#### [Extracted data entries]

=== Begin Enclosure ===

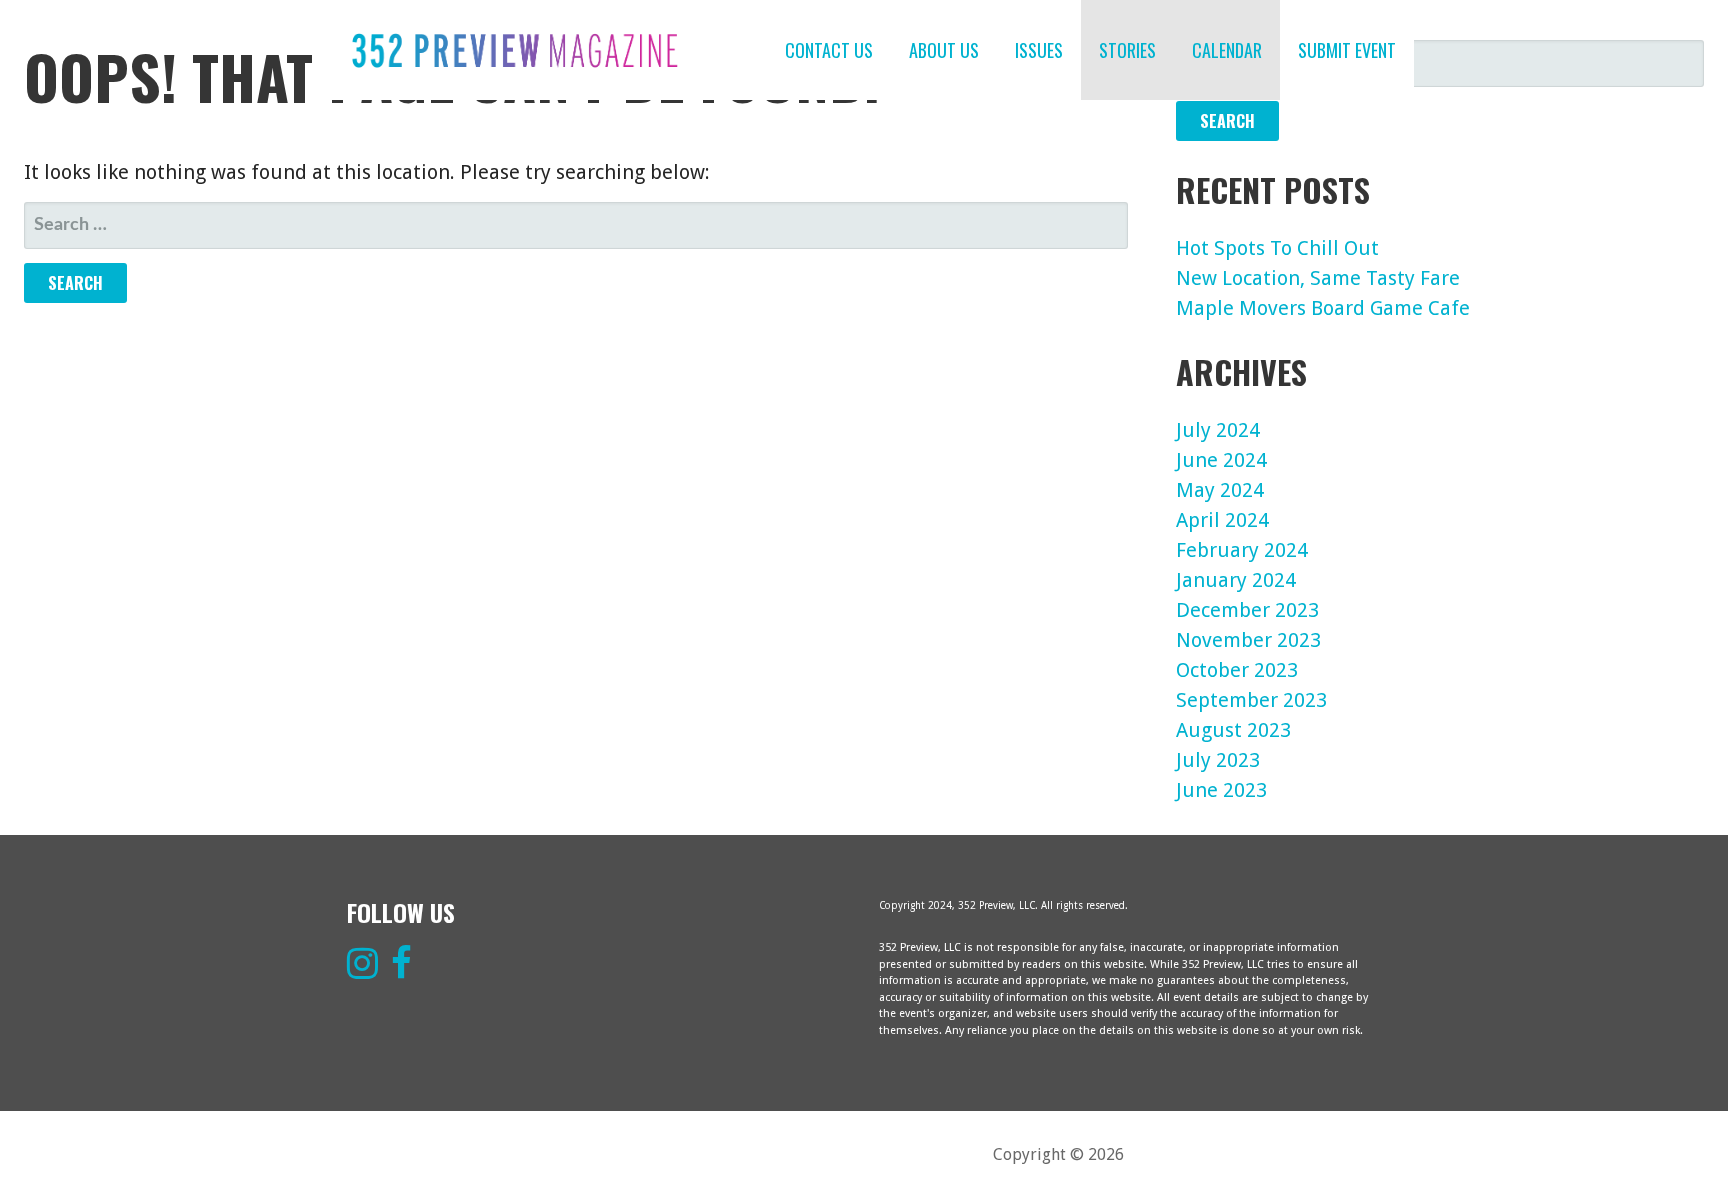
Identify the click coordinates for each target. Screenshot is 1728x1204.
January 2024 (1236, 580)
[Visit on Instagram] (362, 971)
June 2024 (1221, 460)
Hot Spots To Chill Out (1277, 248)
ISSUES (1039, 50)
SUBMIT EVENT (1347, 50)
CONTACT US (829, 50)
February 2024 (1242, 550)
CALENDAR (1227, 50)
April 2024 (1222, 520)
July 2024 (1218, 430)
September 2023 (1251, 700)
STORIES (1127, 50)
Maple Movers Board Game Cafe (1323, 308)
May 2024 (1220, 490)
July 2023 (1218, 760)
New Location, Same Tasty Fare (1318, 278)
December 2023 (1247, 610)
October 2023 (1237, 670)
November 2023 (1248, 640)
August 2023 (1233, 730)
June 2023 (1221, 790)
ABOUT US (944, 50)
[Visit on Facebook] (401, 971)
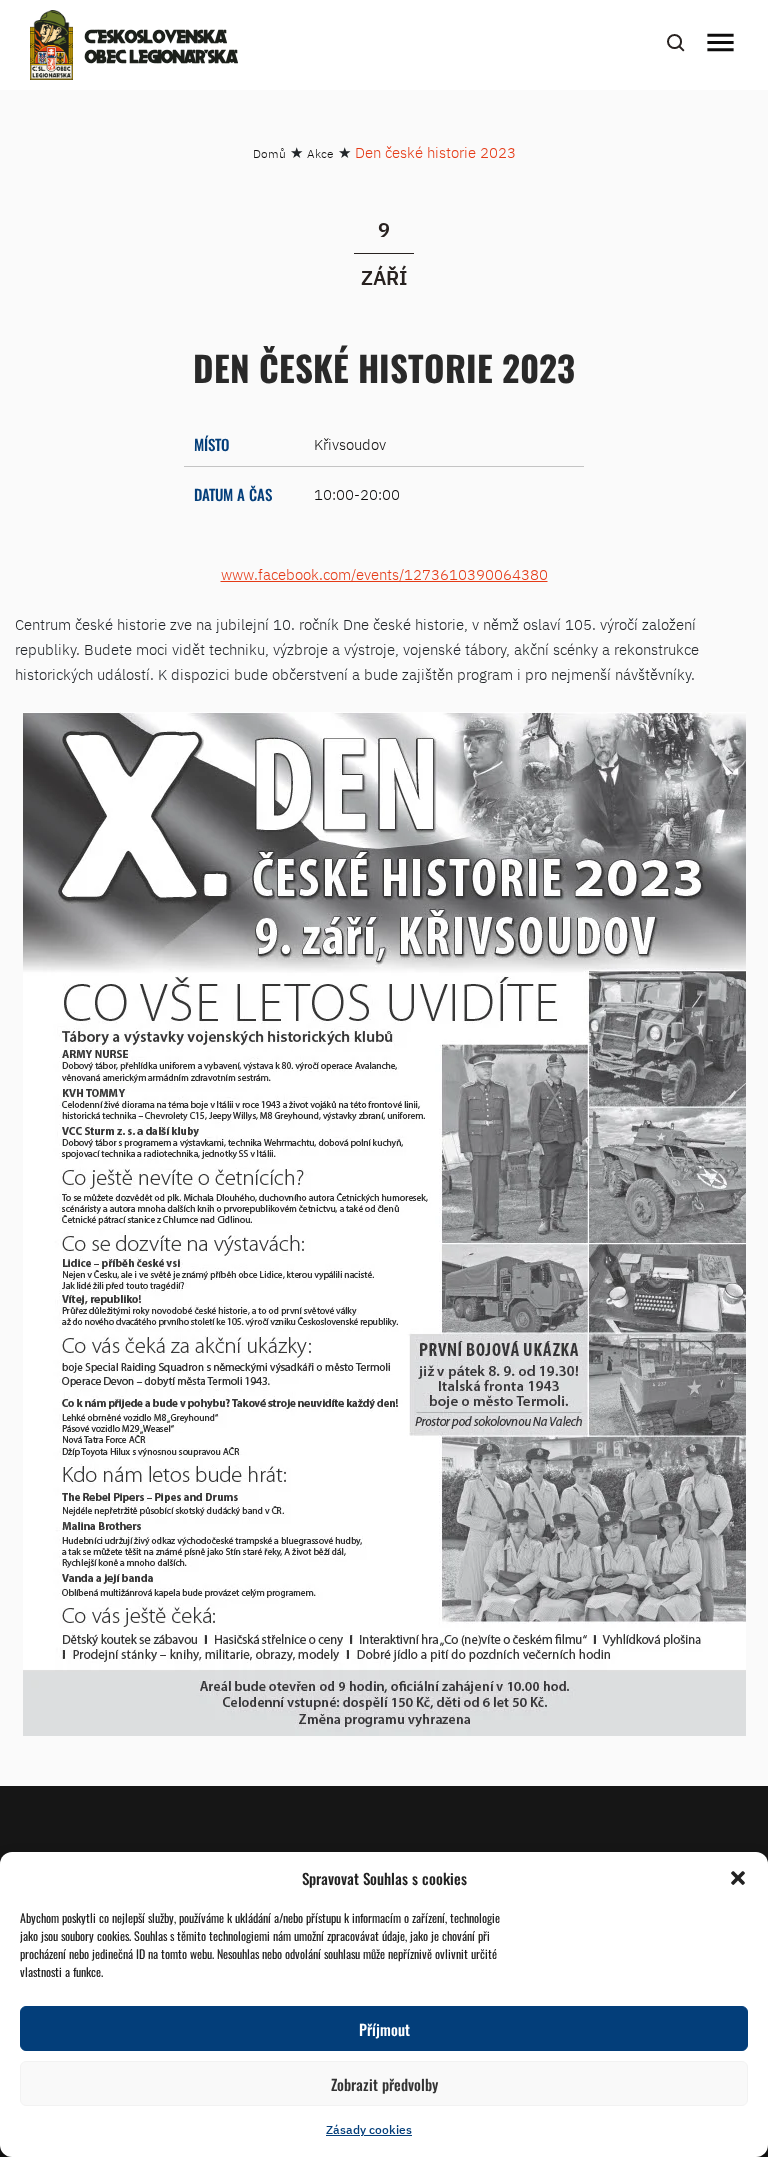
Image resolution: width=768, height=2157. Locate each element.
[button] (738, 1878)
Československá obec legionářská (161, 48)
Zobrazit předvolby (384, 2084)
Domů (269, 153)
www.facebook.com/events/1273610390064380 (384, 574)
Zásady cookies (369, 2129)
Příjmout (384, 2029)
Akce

=== End Enclosure ===

#### [TASK ITEM]
Tally how many lines of the data include the word "each". Write the number and nothing else.

#### [ANSWER TO THE EXERCISE]
2